The first claim from the 2019 version – Systems and methods for searching quotes of entities using a database
1. A method comprising the following operations performed by one or more processors: receiving audio content from a client device of a user; performing audio analysis on the audio content to identify a quote in the audio content; determining the user as an author of the audio content based on recognizing the user as the speaker of the audio content; identifying, based on words or phrases extracted from the quote, one or more subject entities associated with the quote; storing, in a database, the quote, and an association of the quote to the subject entities and to the user being the author; subsequent to storing the quote and the association: receiving, from the user, a search query; parsing the search query to identify that the search query requests one or more quotes by the user about one or more of the subject entities; identifying, from the database and responsive to the search query, a set of quotes by the user corresponding to the one or more of the subject entities, the set of quotes including the quote; selecting the quote from the quotes of the set based at least in part on the recency of each quote; and transmitting, in response to the search query, information for presenting the selected quote to the user via the client device or an additional client device of the user.

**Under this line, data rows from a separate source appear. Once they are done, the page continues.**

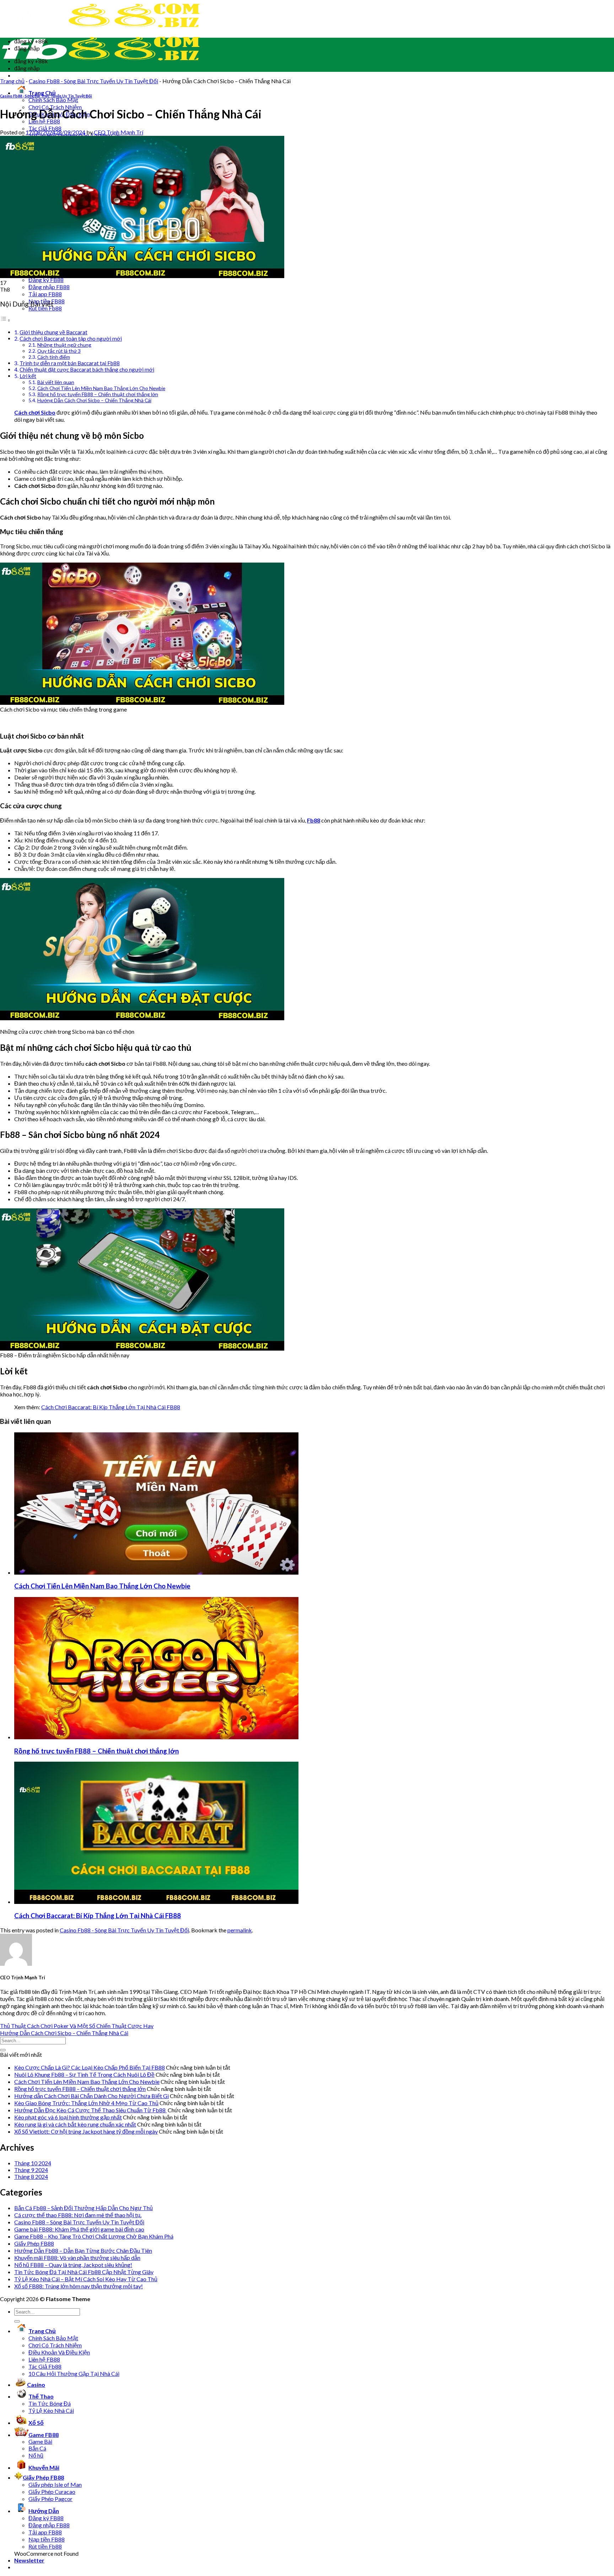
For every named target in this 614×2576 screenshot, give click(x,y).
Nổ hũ (35, 2455)
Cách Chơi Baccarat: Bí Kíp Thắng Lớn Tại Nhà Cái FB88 (110, 1407)
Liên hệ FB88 (44, 2359)
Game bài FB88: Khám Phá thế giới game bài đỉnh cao (79, 2229)
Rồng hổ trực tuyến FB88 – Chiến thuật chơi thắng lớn (97, 394)
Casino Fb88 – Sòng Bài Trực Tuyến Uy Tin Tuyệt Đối (79, 2222)
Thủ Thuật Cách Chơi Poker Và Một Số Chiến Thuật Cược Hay (77, 2025)
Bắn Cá (37, 2448)
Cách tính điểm (53, 357)
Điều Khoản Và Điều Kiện (59, 2352)
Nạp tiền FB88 (46, 2539)
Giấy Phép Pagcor (50, 2498)
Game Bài (40, 2441)
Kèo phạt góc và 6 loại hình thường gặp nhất (68, 2117)
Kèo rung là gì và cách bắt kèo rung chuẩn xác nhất (75, 2124)
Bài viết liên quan (55, 382)
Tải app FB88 (45, 294)
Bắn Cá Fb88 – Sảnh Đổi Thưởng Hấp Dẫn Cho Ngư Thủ (83, 2207)
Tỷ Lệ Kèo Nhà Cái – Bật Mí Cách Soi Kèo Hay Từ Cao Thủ (85, 2279)
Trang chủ (12, 81)
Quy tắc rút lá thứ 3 (59, 351)
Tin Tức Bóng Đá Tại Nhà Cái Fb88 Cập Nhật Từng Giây (84, 2271)
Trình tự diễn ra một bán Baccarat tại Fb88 (70, 363)
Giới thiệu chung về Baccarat (53, 332)
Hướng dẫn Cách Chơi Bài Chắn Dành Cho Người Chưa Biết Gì (91, 2095)
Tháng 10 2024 (32, 2163)
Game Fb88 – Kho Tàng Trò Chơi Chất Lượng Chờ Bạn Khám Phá (93, 2236)
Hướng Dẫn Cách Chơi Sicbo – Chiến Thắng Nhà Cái (94, 400)
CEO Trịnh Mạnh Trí (118, 132)
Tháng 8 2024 (31, 2176)
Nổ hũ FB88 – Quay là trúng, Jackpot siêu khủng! (73, 2264)
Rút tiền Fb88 (45, 2546)
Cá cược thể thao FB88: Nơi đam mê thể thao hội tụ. (77, 2215)
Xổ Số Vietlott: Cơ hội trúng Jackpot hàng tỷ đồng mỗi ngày (86, 2131)
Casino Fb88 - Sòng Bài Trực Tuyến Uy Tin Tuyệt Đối (93, 81)
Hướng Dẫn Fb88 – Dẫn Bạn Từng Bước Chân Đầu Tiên (83, 2250)
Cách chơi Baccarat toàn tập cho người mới (71, 338)
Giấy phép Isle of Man (55, 2484)
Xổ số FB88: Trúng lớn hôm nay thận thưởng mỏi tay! (78, 2286)
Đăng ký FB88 (46, 279)
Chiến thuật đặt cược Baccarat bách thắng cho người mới (87, 369)
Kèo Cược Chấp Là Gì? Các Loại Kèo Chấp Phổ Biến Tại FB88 (89, 2067)
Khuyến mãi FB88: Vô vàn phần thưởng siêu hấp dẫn (77, 2257)
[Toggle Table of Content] (5, 319)
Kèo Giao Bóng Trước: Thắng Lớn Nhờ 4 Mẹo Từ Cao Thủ (86, 2102)
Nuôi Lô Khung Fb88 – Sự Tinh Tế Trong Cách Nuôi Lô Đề (84, 2074)
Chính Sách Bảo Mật (53, 99)
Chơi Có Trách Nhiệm (55, 2345)
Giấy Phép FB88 (34, 2243)
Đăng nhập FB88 (49, 286)
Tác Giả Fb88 (44, 128)
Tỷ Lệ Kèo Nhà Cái (51, 2410)
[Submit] (3, 2050)
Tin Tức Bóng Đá (49, 2403)
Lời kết (28, 376)
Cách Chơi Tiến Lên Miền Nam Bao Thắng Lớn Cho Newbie (101, 388)
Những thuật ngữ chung (64, 345)
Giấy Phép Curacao (51, 2491)
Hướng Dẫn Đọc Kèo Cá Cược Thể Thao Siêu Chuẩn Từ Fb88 (90, 2110)
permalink (239, 1930)
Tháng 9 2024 (31, 2169)
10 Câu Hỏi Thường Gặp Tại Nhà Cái (73, 2373)
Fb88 (313, 820)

If you want to read about how this patent was originally intended to work, I detailed that process when I wrote about the original granted patent that was granted in 2017. The continuation patent was filed in 2017 and was granted last spring. The first version tells us about finding quotes looking at knowledge graph entries. The phrase “knowledge graph” was left out of the newer claim, but it also tells us that it is specifically looking for audio content, and performing analysis on audio content to collect quotes from entities.
What this update tells me is that Google is going to rely less upon finding quote information from knowledge base sources, and work upon collecting quote information from performing audio analysis. This seems to indicate a desire to build an infrastructure that doesn’t rely upon humans to update a knowledge graph but instead can rely upon automated programs that can crawl content on the web, and analyze that information and index it. This does look like an attempt to move towards an approach that can scale on a web level without relying upon people to record quotes from others.
I am seeing videos at the top of results when I search for quotes from movies, and that have been reported upon in the news. Like President Trump referring to a phone call he had with the leader of Ukraine as a “perfect phone call.”
Note that Google is showing videos as search results for that quote.
I tried a number of quotes that I am familiar with from history and from Movies, and I am seeing at or near the top of search results videos with those quotes in them. That isn’t proof that Google is using audio from videos to identify the sources of those quotes, but it isn’t a surprise after seeing how this patent has changed.
Has Google gotten that much better at understanding what is said in videos and indexing such content? It may be telling us that they have more confidence in how they have indexed video content. I would still recommend making transcripts of any videos that you publish to the web, to be safe in making sure content from a video gets indexed correctly. But it is possible that Google has gotten better at understanding audio in videos.
Of course, this change may be one triggered by an understanding of the intent behind quote searches. It’s possible that when someone searches for a quote, they may be less interested in learning who said something, and more interested in watching or hearing them say it. This would be a motivation for making sure that a video appears ranking highly in search results.